I think this is borderline a feature request.
Without a way to specify the location of the client key and certificate for connecting to PostgreSQL databases that requires SSL, you can only get Redash to connect to a single one (I think) and that only happens when you put the client key and certificate in the
/home/redash/.postgresql directory on the VM.
I would like to see a field when setting up a Data Source with PostgreSQL for “Additional connection parameters,” where I can pass in the Postgres-specific parameters that will allow Redash to locate the appropriate credentials.

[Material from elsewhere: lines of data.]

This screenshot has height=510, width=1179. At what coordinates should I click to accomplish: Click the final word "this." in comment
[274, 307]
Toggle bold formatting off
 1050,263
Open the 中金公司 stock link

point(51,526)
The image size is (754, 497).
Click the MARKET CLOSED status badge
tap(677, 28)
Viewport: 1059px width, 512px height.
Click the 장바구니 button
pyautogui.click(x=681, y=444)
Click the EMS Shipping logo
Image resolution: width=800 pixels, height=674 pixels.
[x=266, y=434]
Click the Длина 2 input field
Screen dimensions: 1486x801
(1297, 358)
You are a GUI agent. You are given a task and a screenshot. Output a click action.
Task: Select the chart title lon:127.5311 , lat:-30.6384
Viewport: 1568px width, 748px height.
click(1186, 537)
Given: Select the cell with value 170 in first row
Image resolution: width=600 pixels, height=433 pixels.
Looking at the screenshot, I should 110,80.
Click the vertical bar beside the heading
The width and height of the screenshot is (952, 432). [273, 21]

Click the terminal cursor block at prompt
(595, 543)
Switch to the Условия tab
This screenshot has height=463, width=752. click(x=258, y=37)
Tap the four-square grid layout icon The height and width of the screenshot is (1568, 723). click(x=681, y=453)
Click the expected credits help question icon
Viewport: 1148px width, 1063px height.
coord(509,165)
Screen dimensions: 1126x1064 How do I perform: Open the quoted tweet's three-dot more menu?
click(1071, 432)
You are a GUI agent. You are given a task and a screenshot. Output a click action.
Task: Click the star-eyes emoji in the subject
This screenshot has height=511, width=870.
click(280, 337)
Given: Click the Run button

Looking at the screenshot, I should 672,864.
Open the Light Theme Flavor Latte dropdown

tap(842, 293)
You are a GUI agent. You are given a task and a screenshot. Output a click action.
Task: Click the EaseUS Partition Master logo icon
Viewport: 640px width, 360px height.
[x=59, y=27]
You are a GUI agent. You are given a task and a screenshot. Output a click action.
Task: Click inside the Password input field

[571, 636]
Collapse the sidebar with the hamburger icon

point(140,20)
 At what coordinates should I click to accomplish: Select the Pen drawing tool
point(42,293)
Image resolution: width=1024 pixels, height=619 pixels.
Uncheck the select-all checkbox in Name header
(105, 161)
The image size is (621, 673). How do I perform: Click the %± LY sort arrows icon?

Here is where you can find the PostgreSQL documentation on this:
The relevant text:
If the server attempts to verify the identity of the client by requesting the client’s leaf certificate, libpq will send the certificates stored in file ~/.postgresql/postgresql.crt in the user’s home directory. The certificates must chain to the root certificate trusted by the server. A matching private key file ~/.postgresql/postgresql.key must also be present. The private key file must not allow any access to world or group; achieve this by the command chmod 0600 ~/.postgresql/postgresql.key. On Microsoft Windows these files are named %APPDATA%\postgresql\postgresql.crt and %APPDATA%\postgresql\postgresql.key, and there is no special permissions check since the directory is presumed secure. The location of the certificate and key files can be overridden by the connection parameters sslcert and sslkey or the environment variables PGSSLCERT and PGSSLKEY.
psql uses the allowed environment variables or accepts optional parameters to allow specification of the location of the certificates. With
psql, it looks like this:
$>psql "port=5431 host=localhost user=postgres sslcert=./test/client.crt sslkey=./test/client.key sslrootcert=./test/server.crt sslmode=require"
It’s the ability to specify
sslkey that Redash lacks for PostgreSQL.